- [Directions for this task]
Apart from the pictures, every entry should be reproduced exactly.

- [Given records]

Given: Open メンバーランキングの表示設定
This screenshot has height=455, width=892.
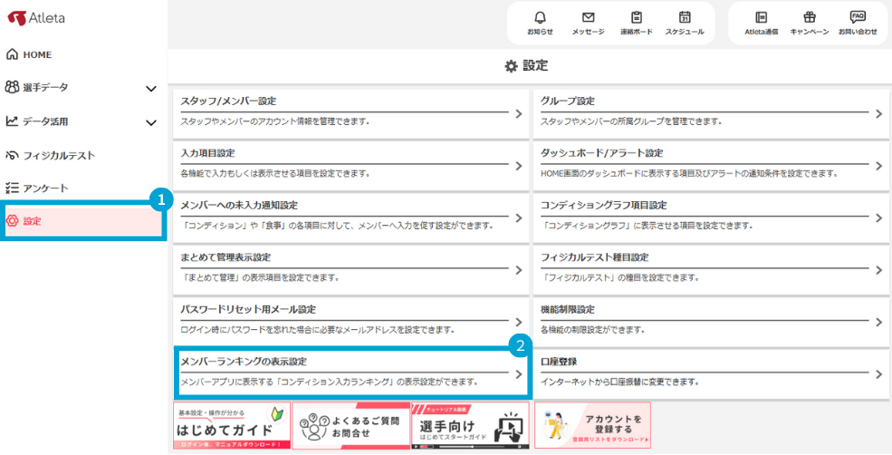Looking at the screenshot, I should click(x=349, y=373).
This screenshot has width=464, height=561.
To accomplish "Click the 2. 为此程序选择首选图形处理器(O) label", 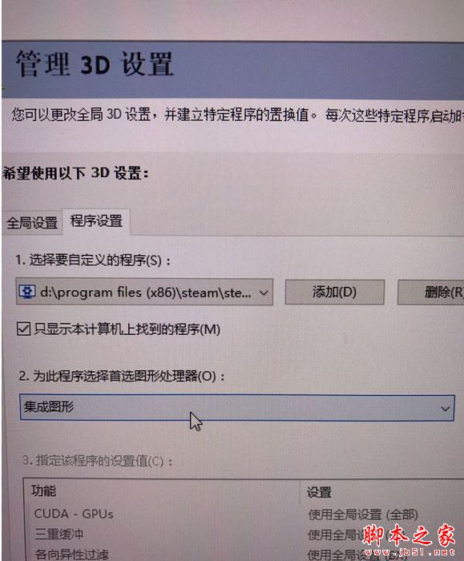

- [Answer box]
Given: Open メンバーランキングの表示設定
This screenshot has height=455, width=892.
Looking at the screenshot, I should click(x=349, y=373).
This screenshot has width=464, height=561.
To accomplish "Click the 2. 为此程序选择首选图形处理器(O) label", 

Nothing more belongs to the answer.